Last week I picked up a part-time job at a dress shop in downtown Annapolis. Some would say that this gig makes absolutely no sense. It doesn’t advance my career as a mental health writer and consultant. I have no retail experience whatsoever. My compensation as a sales associate hardly matches what I was making as a government contractor or an editor. And yet, every time I walk into the boutique, I feel happy and alive.
In the last six months, I have learned to pay attention to the people, places, and things that generate joy, to deviate from my formulated plan, and to take a risk on things that make people furrow their brow and say “Huh?” Swimming across the Chesapeake Bay fits into this category, as does hiking 500 miles through Spain, which I plan to do in May. They require swapping my measured strategies with random hunches — aiming to think a little less and live a little more.
From Frugal to Fashion
My new fashion frenzy is representative of a deeper transformation.

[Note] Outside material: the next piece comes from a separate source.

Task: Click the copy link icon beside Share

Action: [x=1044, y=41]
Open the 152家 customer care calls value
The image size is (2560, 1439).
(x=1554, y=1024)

For the first 46 years of my life, I owned maybe six outfits. The word frugal doesn’t begin to describe my efforts at saving pennies or my self-imposed restrictions on purchases of any kind. In grade school, I rode my bike 10 miles across town to score a used sweater at a yard sale for 25 cents, covering its massive hole with a turtle neck of the same shade. In college, my friends mocked my “uniform,” a Notre Dame sweatshirt and hot-pink sweatpants. In my first year as a working adult, I wore all my mom’s old clothes, even her underwear. I gladly inherited her wardrobe after she quit smoking and gained 50 pounds. I never stepped foot in a boutique because I felt too guilty buying something new.
That changed one April day two years ago when I walked into The White House Black Market in Lido Key, Florida looking for a dress to wear to an important work event where I would be sitting among notable psychiatrists and experts in the mental health field. The two women helping me hung a chestnut sheath dress with a smart pink, black, and white pattern in my dressing room. Its clean lines were sophisticated with just the right touch of sass. Once I tried on the dress with the proper accessories–a cropped black sweater, a peach gemstone necklace, and matching gold earrings–I stood in front of the mirror like the made-over Julia Roberts in “Pretty Woman.”
Who is this woman? I wondered. For the very first time in my life, I felt like I belonged in the league of high-powered professionals.
A fashionista was born that day. I realized that the right pair of shoes and choker necklace have similar powers to cognitive-behavioral therapy and mindfulness in improving my mood and boosting my confidence. With velvet camisoles, knee-high boots, and wrap dresses, I began applying color and style to my life. When matching suede jackets with silk scarfs and gemstone earrings, I achieved a state of flow.
Achieving a state of flow
Defined by Mihály Csíkszentmihályi, flow is a state of single-mindedness that harnesses all emotions into one action and produces a kind of rapture. It’s a moment of nothingness—when all senses are so focused on an activity that a person isn’t able to feel anything in his environment. This suspension of feeling can be experienced as bliss. You become oblivious to the world around you and lose track of time.
According to Csíkszentmihályi, the optimal condition for flow to happen is when the challenge level of a task is high, met by the high skills of the person accomplishing the task. The state of “arousal” borders flow in that a person feels overly challenged, but doesn’t have enough skill to push her into flow. In a state of “control,” a person feels too comfortable for his skill level. By adding more challenge, he goes into flow.
A friend of mine achieves flow by designing colorful jewelry and felted soaps. Another escapes her world by knitting. Both consider their crafts as strategies to maintain sanity, as mental vacations from worry and ruminations. These fleeting moments of focus and single-mindedness foster emotional resiliency and good mental health. Research indicates that people who experience flow on a regular basis have lower levels of depression and anxiety.
I’m not expecting bliss from my new job. They call it work for a reason. However, spending a few hours in my happy place each week might cultivate joy and make me feel alive. Engaging in conversations with strangers may provide a nice balance to the solitude of my writing. Maybe using the cash register will even activate dormant brain cells and pull me out of my head a bit.
American actor and singer Jonathan Groff once said, “Just follow your joy. Always. I think that if you do that, life will take you on the course that it’s meant to take you.” Sometimes it’s good to adhere to a plotted blueprint, to take the obvious path. Other times it’s better to drop your plans, do something totally random, and chase joy.